> PROVIDED DATA
----
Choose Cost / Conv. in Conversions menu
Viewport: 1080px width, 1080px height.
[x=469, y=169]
----
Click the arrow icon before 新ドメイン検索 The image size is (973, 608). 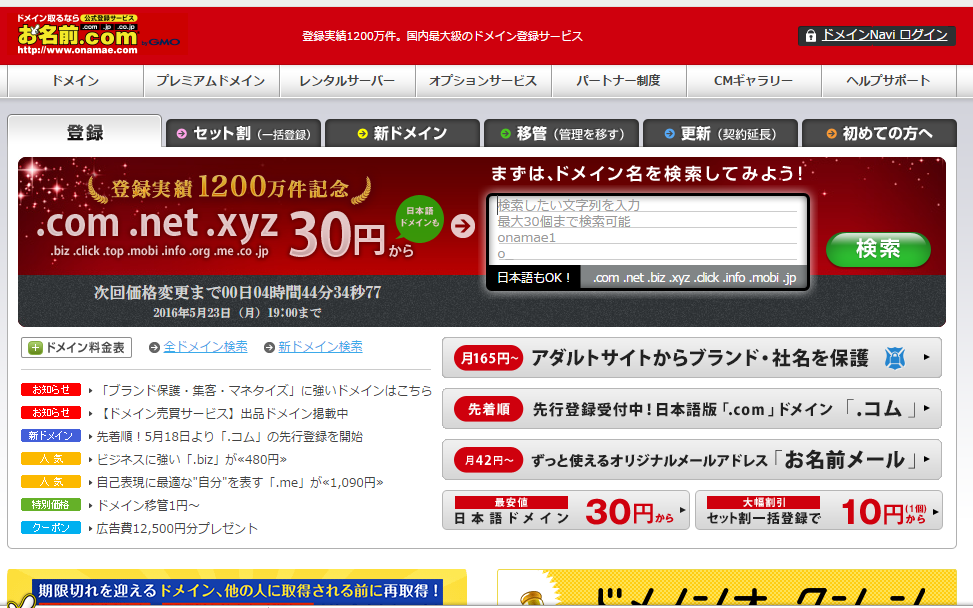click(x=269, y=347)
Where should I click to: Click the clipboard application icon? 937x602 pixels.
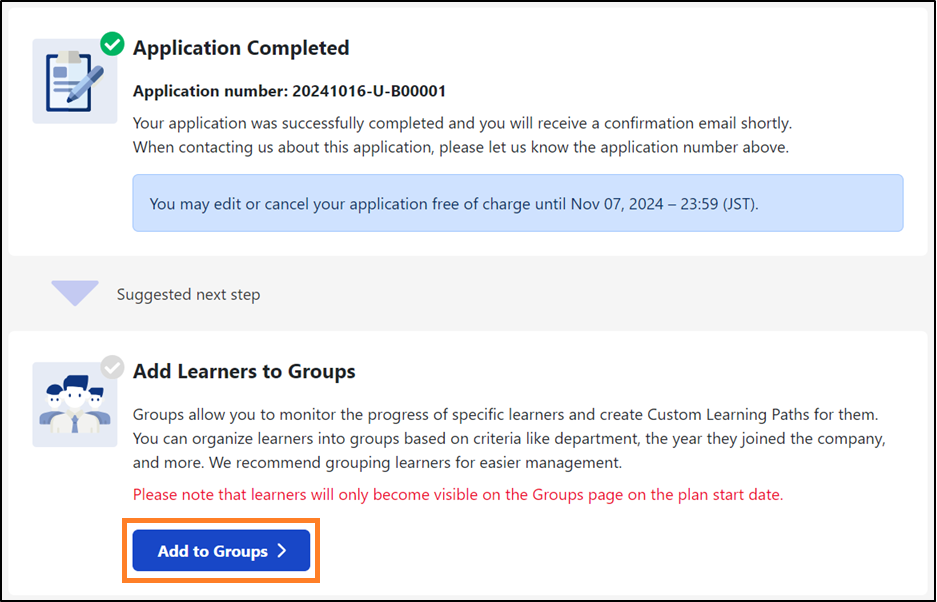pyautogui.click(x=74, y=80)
----
> PROBLEM TO WORK ON
Reproduce the data verbatim from the line containing "Choose Cost / Conv. in Conversions menu" through the line containing "[x=469, y=169]", including both of those lines.

> THE REPLY
Choose Cost / Conv. in Conversions menu
Viewport: 1080px width, 1080px height.
[x=469, y=169]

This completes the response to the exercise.